● **DOCUMENT SECTION**:

Doctors increasingly prescribe yoga and meditation to patients

by Jonathan Benson, staff writer

(NaturalNews) A new study published in the journal Archives of Internal Medicine suggests that complementary and alternative medicine treatments, also known as CAM, are becoming much more mainstream than they used to be. Physicians are increasingly referring their patients to get mind-body therapies like yoga, tai chi, and meditation, when all else has failed, say researchers.

Based on data collected from the 2007 National Health Interview (NHI) Survey, Dr. Aditi Nerurkar from Harvard Medical School and her colleagues found that more than 6.3 million Americans, or three percent, use mind-body therapies because they were referred to it by their doctors. And another 35 million-or-so Americans, the team estimates, have been self-referred to mind-body therapies.

"What we learned suggests that providers are referring their patients for mind-body therapies as a last resort once conventional therapeutic options have failed," Nerurkar said. "It makes us wonder whether referring patients for these therapies earlier in the treatment process could lead to less use of the health care system, and possibly, better outcomes for these patients."

● **SUPPLIED RECORDS**:

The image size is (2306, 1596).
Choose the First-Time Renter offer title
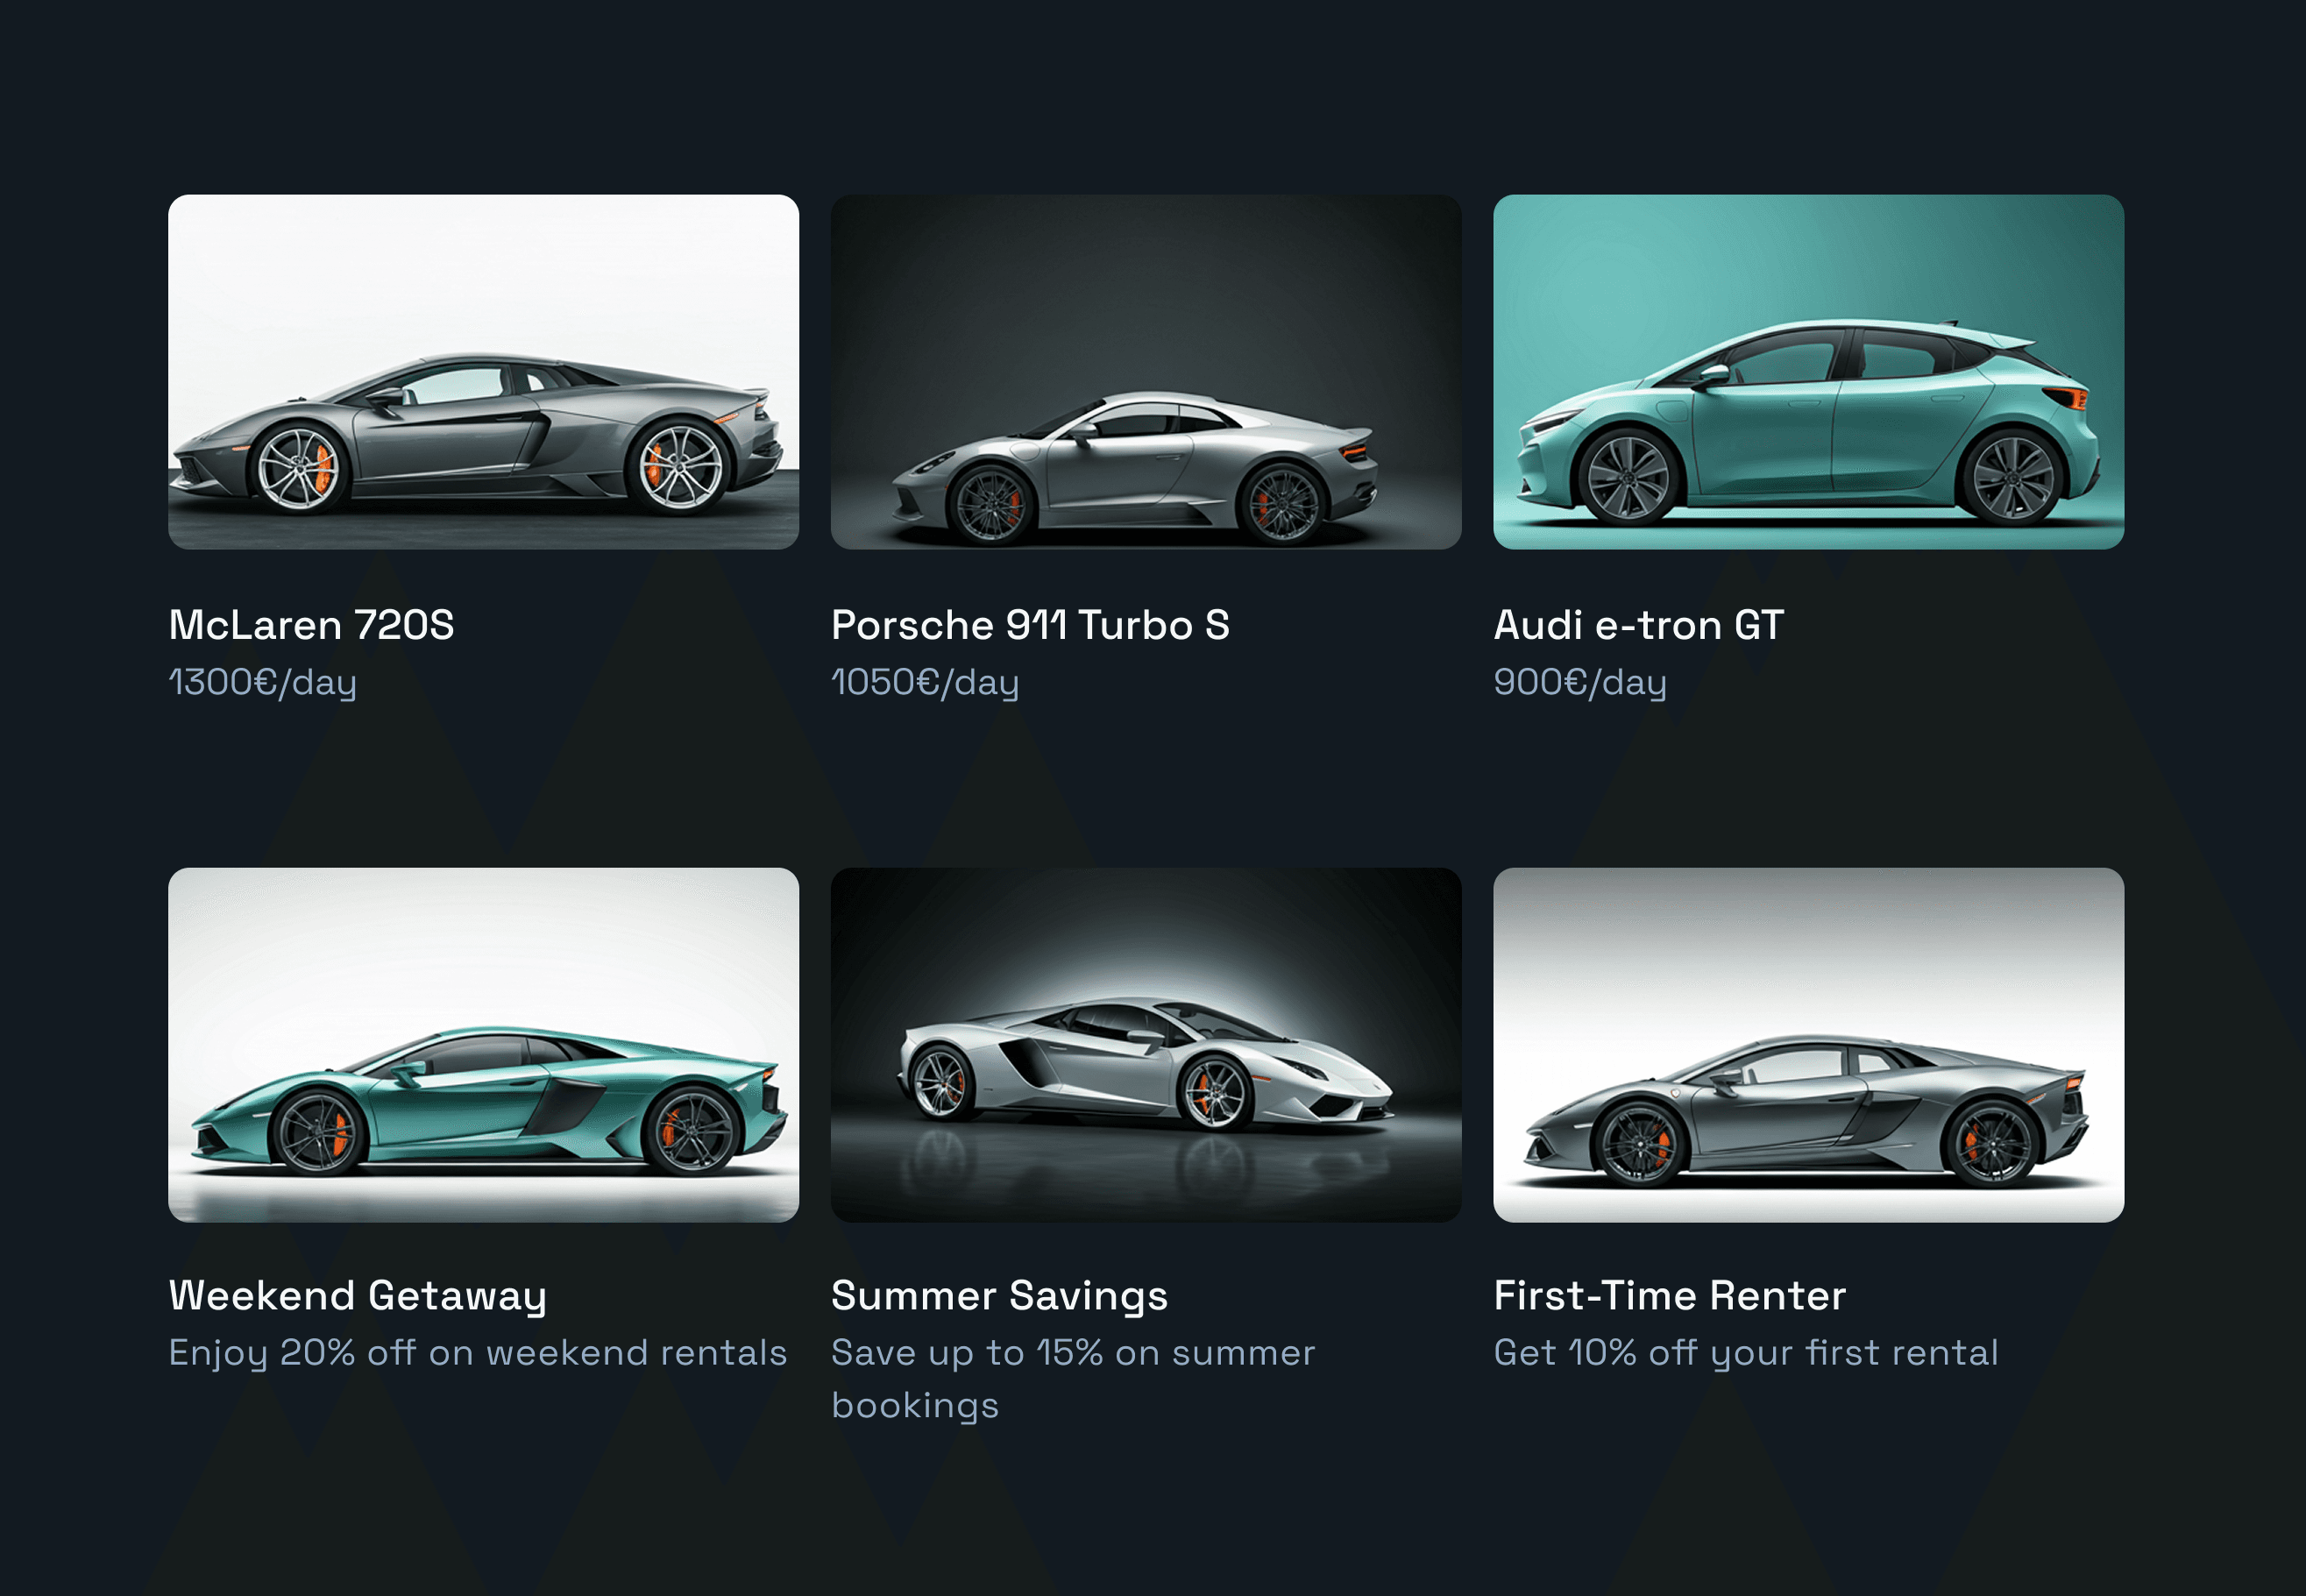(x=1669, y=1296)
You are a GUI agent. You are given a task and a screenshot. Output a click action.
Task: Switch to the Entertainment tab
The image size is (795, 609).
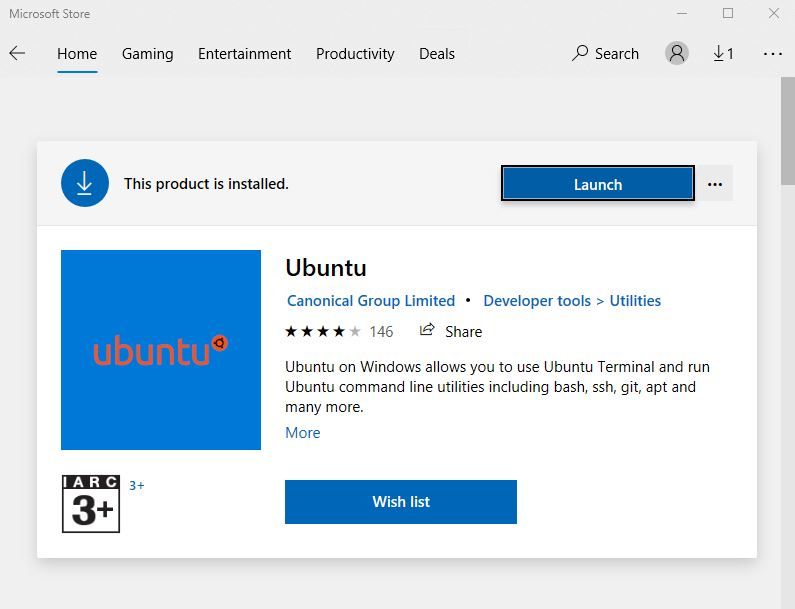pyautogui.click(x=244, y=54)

--

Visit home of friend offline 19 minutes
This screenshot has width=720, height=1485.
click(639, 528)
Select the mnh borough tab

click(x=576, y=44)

● **EXERCISE 1**: Reproduce word for word everything in the article on doctors prescribing yoga and meditation, from "(NaturalNews) A new" down to "failed, say researchers.".
● **EXERCISE 2**:
Answer these questions from the article on doctors prescribing yoga and meditation:
(a) Which journal published the new study?
(b) The data came from the National Health Interview Survey of which year?
(c) About how many Americans does the research team estimate have referred themselves to mind-body therapies?
● **EXERCISE 3**: Extend the article on doctors prescribing yoga and meditation, picking up after its final sentence.

● **EXERCISE RESPONSE 1**:
(NaturalNews) A new study published in the journal Archives of Internal Medicine suggests that complementary and alternative medicine treatments, also known as CAM, are becoming much more mainstream than they used to be. Physicians are increasingly referring their patients to get mind-body therapies like yoga, tai chi, and meditation, when all else has failed, say researchers.

● **EXERCISE RESPONSE 2**:
(a) Archives of Internal Medicine
(b) 2007
(c) About 35 million

● **EXERCISE RESPONSE 3**:
The 2007 NHI Survey explains that nearly 40 percent of Americans use or have used CAM treatments, and 75 of these involve mind-body therapies. The most commonly used CAM treatments include the use of natural products, followed by deep breathing, meditation, and chiropractic treatments. The fastest growing CAM therapies between 2002 and 2007 include deep breathing, meditation, massage, and yoga (http://nccam.nih.gov/news/camstats/2007/cams...).

"Conventional medicine must recognize that natural therapies are a fundamental healing tradition of all cultures and that modern alternative medicine is also here to stay," says Tori Hudson, ND, in her book, Women's Encyclopedia of Natural Medicine: Alternative Therapies and Integrative Medicine for Total Health and Wellness. "A combined, well-thought-out cooperative and integrative approach is often the best that medicine has to offer."